Super Cheap Variable Power Supply

Introduction: Super Cheap Variable Power Supply

I have been yearning for a variable power supply for some time now so I thought I just would dive headfirst

all in all, this cost me 30 dollars

start with the power brick

I used a Lenovo power brick (20v)

but any brand will work, the higher the better since the voltage regulator cant increase the voltage, so the voltage of the power brick will be the limit of your power supply

the Lenovo cable was different than a normal cable, it had the negative in a ring around the positive cable.

hp power supplies use 3 cables in their wires, just ignore the thin one (often blue)

in general, any power brick will work so you can have a lot of leeways.


you need

: laptop power brick 13-24 volt range (preferably 1.5 amps)

: LM2596S(vma 404) adjustable voltage regulator (i got mine from Kjell and company for 10 dollars)

: digital voltmeter (optional) got mine from Kjell and company for 10 dollars

: connectors (optional) I used RCA connectors I had laying around

: wires

: switch

: soldering station

: project box

Step 1: Striping the Cabeles

strip the cable on the power brick so you have a positive and negative (double-check)

Step 2: Prepair the Voltage Regulator (optional)

this is if you want an external voltage knob

begin by desoldering the old potentiometer from the converter and replace it with a 3 pin header

then solder on 3 jumper cables to the header

continuing in a later step

Step 3: Conecting Input and Output Cabeles to the Regulator

start by getting 4 cables in about 2-3 dm lengths and attach them to the input and output of the regulator.

keep in mind you will be pumping upwards of 20 volts at 2.5 amps thro these cables so don't use normal jumper cables.

Step 4: Adding Probes for the Voltage Dissplay.

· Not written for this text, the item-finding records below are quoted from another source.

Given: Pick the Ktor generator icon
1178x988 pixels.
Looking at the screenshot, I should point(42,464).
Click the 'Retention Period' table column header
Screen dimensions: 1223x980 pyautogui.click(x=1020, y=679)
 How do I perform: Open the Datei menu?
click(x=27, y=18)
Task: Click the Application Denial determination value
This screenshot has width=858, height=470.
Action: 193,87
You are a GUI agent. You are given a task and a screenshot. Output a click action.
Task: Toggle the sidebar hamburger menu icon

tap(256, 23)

connect 2 jumper cables to the output of the converter to later connect to the voltage display

you can use thinner cables here because the display is not using as much power.

Step 5: Prepair the Front Pannel

start by drilling a large hole where you want your voltage display and trimming it to size with a file.

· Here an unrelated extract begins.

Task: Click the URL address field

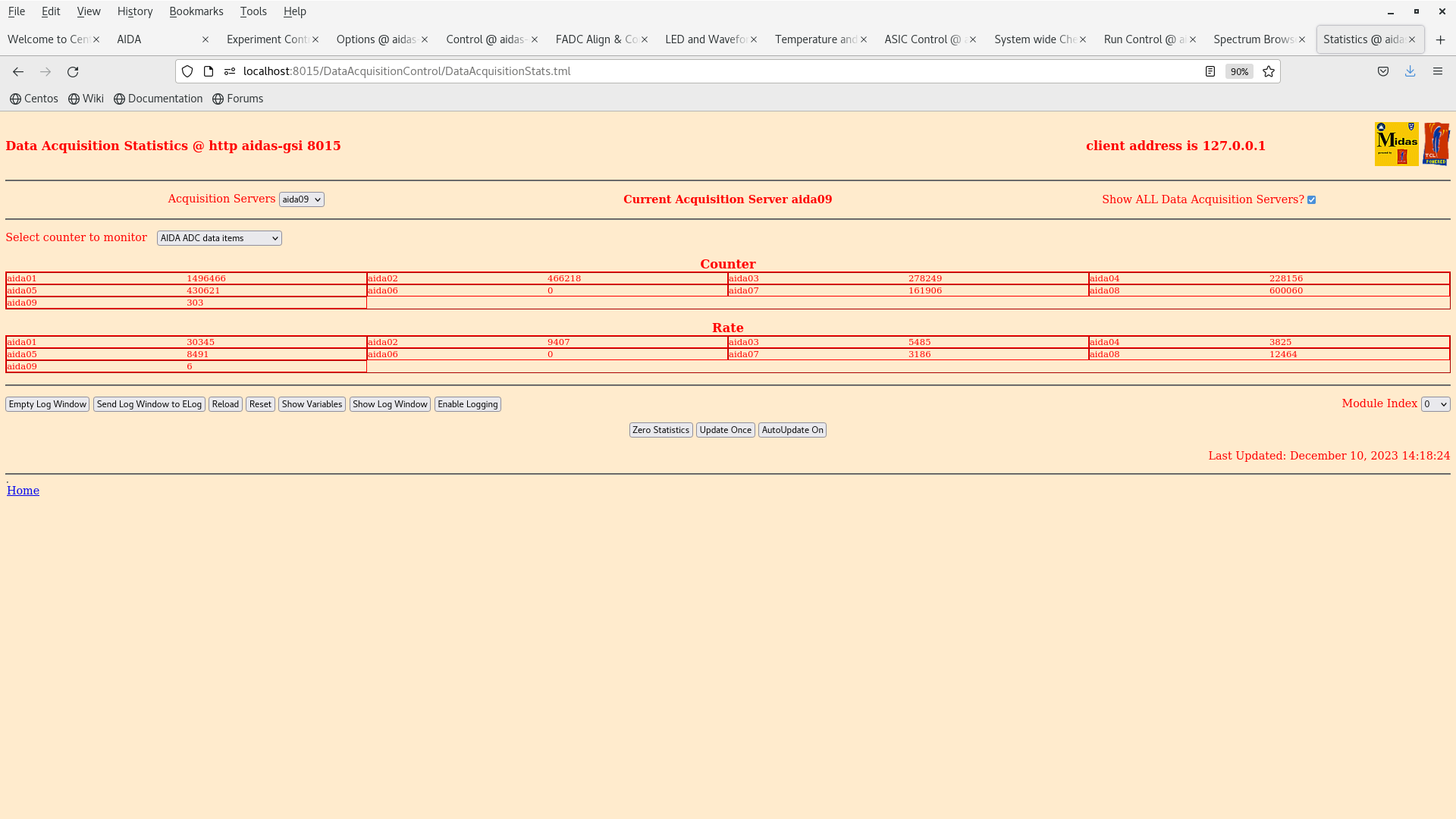Action: pos(682,71)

then drill the desired amounts of holes

I needed 4

one for the output jack

one for the potentiometer

and two for switches (you only need one if you have a 50k ohm potentiometer, more on that later)

Step 6: Conecting Output Jack

push in the jack in the front panel and tread thro the negative terminal and nut as shown.

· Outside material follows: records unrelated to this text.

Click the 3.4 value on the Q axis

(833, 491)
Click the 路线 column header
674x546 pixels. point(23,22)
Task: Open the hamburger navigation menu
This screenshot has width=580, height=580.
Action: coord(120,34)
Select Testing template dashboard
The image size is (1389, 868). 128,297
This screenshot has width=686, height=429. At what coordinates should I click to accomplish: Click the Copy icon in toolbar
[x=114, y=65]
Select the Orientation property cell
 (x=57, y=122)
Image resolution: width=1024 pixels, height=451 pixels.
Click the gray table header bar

then solder on the positive to the center terminal and skrew on the nut (make sure the negative terminal is on)

and then connect the negative to the negative terminal.

Step 7: Attach the Potentiometer to the Front Panel

just glue it on if you have the model I have or if you have the other model (other picture) you screw it in as you screwed in the RCA jack

Step 8: Solder the Potentiometer (those Who Have a 50k Ohm Potentiometer)

make sure the middle pin is connected to the center pin on the header you attached in an earlier step.

the outer pins don't matter which way there attached if you desire a different direction to increase the voltage when turning the knop you switch the outer pins.

Step 9: Conecting the Potentiomer (those With 45 - 47 K Ohms Potentiomer)

these flavors of potentiometers where the only one I could find locally so I came up with a solution

when just using a 45k ohm potentiometer the regulator can only reach 13 volts so I attach a 5k ohm (3k if you have a 47k ohm potentiometer) resistor to the center pin with a bypass switch so I can access the lower voltages (see diagram)(this is why I have one more hole on the front pannel)

Step 10: Adding a Power Switch

shorten the positive input on the voltage regulator and splice in the switch as shown

Step 11: Conect the Power Brick


connect the negative to negative and positive to positive.

I added some electrical tape later to avoid shorts

Step 12: Conecting the Voltage Display

fuse together the yellow (sometimes white) voltage probe with the red wire witch supplies power to the unit (make sure your display can handle the maximum voltage of your power supply.

and connect it to the jumper we connected earlier to the voltage converter remember to get the polarity right

ps. remember to tread the cables thro the hole you made

and push it thro to lock it in

Step 13: Fit Everything in the Case

I stuck down louse cables with universal glue and fastened the power brick with double-sided tape

Step 14: Done Plus Wireing Diagram

close up the lid and see if it works

Step 15: More Stable Output

thanks to a comment by a helpful Redditor adding this to the output will reduce noise

these components can often be found on computer parts.